Short exercise 1: From the thread about encrypting snappass secrets in Redis, write out everything from "If you were" down to "to store secret.".
Short exercise 2: Pick up the thread about encrypting snappass secrets in Redis after its final sentence and keep it going.

Text provided:
Encrypt password in the Redis store about snappass HOT 8 CLOSED

This is very interesting. Here are a few thoughts:

• This is slightly related to #32, which also deals with a security by adding a prefix
• This is indeed a security flaw, but REDIS is designed "to be accessed by trusted clients inside trusted environments", and implementing this adds complexity to this project, which maybe should be implemented somewhere else
• If we decide to encrypt the values, I think your solution has a good design. <secret><seperator><key> is a good way of making the store values ciphered, and the secret shouldn't be available in the store.

Overall, I think this is a good idea. I especially like that we can implement this without breaking API backwards compatibility, and essentially making it transparent to users.
If you were to make a PR, I will gladly review and consult.

I will also ask a member of our security team to take a look at this design

from snappass.

I'm not sure I understand. Let's call secret what the user wants to share, and key the proposed encryption key.

Current solution is to store secret.
Proposed solution is to store key<separator>secret.

Am I understanding correctly?

Recorded information:
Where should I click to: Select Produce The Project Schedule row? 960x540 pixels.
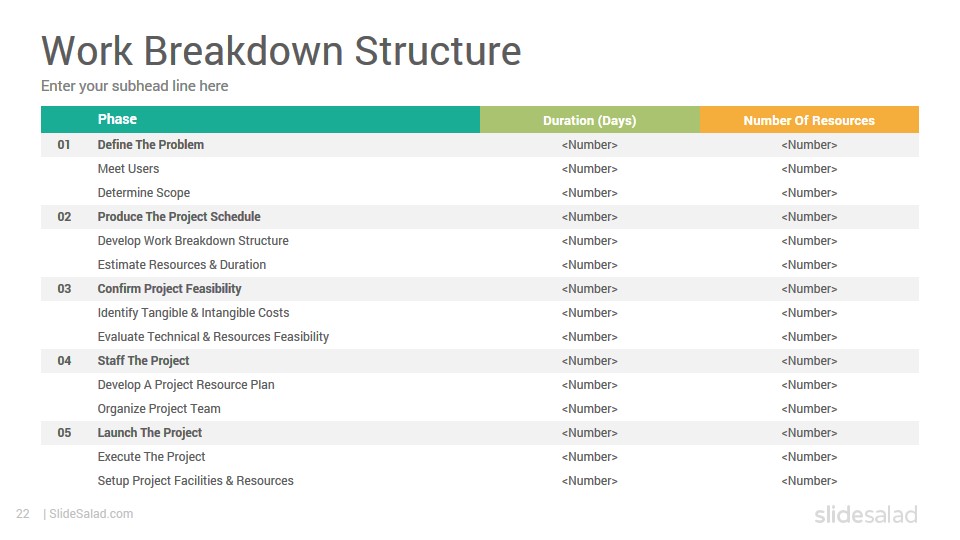(x=480, y=217)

Task response 1:
If you were to make a PR, I will gladly review and consult.

I will also ask a member of our security team to take a look at this design

from snappass.

I'm not sure I understand. Let's call secret what the user wants to share, and key the proposed encryption key.

Current solution is to store secret.

Task response 2:
If so, then I don't think the solution will add much in terms of security because anyone accessing key<separator>secret can separate, get key and use it to decrypt secret. (when reasoning about security, you need to assume the attacker knows the algorithms used, in particular here that the code is opensource).

The solution would be good if we could transmit key from userA to userB without storing it into Redis. This said, if we had such a channel, we could just use it to share secret in the first place.

from snappass.

As @nichochar pointed out, this was probably excluded from the original threat model of snappass, but it seems like an overall improvement.

Given the security architecture of redis, read access generally means write access (unless we are referring to backups). So we should also think about threats against availability and integrity. Not much we can do against an availability attack, but for integrity we could make it AEAD (with AES-GCM or something similar) and include the redis key id in the associated data. Not sure what a realistic attack would look like in the integrity arena and confidentiality is the most serious threat for this kind of system, but its still probably a good idea.

We should also note that attackers with access to browsing history of a targeted user and redis will be able to decrypt secrets (query parameters are stored in history). We can only enforce the exactly once nature of the system in the scenario where redis is compromised if there is a server side secret that we can assume is not compromised and is used in the encryption process and we are using authenticated encryption with the redis key in the associated data. The server side secret would need to be combined with the client side secret to derive a key using some sort of secure key derivation algorithm like shamir's secret sharing (probably not the ideal choice but a popular one).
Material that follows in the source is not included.